Na véspera das oitavas de final ente Brasil e Noruega pelas oitavas de final, Stale Solbakken elogia o atacante brasileiro pela qualidade técnica e capacidade de improviso e admite que classificação norueguesa seria considerada surpresa
Victor Parrini — Enviado especial - Correio Braziliense
Nova Jersey — Vinicius Junior encanta pela delicadeza. Erling Haaland assusta pelo instinto. Um desequilibra no drible. O outro transforma qualquer espaço em oportunidade de gol. Foi essa a metáfora escolhida pelo técnico da Noruega, Stale Solbakken, para resumir o principal duelo individual das oitavas de final da Copa do Mundo, neste domingo (5/7), às 17h, no MetLife Stadium.
“Se você gosta de esporte, percebe que um deles é uma máquina. Dá para ver o nível de aceleração e a condição física. O outro é como um bailarino, que sabe dançar com a bola”, poetizou o treinador.
A Noruega jamais perdeu para o Brasil em quatro confrontos — são duas vitórias e dois empates —, mas Solbakken evitou qualquer provocação na véspera da partida. O discurso foi de respeito à Seleção Brasileira e, principalmente, a Vinicius Junior.
“O Brasil continua sendo favorito. Talvez não seja mais o grande favorito de outros tempos, mas continua sendo favorito. Nós podemos vencer o Brasil, porém precisaremos jogar no nosso limite”, avaliou.
A principal preocupação do treinador está justamente no setor onde Vinicius costuma atuar. O lateral-direito Julian Ryerson se recupera de lesão e corre contra o tempo para ser relacionado. Além da dúvida na escalação, Solbakken admite preocupação com a mobilidade do ataque brasileiro.
“Temos que ver se conseguiremos lidar com as combinações do ataque brasileiro. Eles podem atuar com quatro jogadores na frente, como fizeram no segundo tempo contra o Japão. Precisaremos acompanhar essas movimentações”, reconheceu.
Questionado se uma classificação da Noruega seria considerada uma zebra, o treinador não titubeou: “Sim, acho que seria uma surpresa.”

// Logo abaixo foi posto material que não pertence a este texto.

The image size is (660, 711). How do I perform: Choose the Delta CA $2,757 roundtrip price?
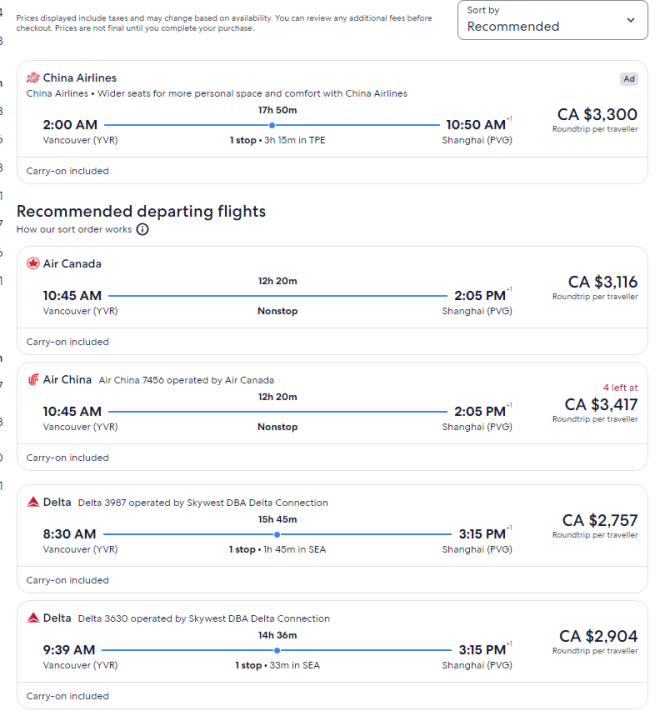tap(599, 521)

Se Vinicius representa a leveza brasileira, Haaland encontrará o maior teste da Copa do Mundo. Autor de cinco dos 10 gols da Noruega no torneio, o camisa 9 enfrentará pela primeira vez uma dupla de zaga formada por finalistas da última Champions League: Marquinhos, campeão pelo Paris Saint-Germain, e Gabriel Magalhães, vice pelo Arsenal.
“Acho que o Brasil tem uma das melhores duplas de zaga desta Copa. São dois jogadores do mais alto nível. Mas, no fim, será Brasil contra Noruega. Haverá duelos importantes, porém continua sendo um jogo entre duas seleções”, concluiu.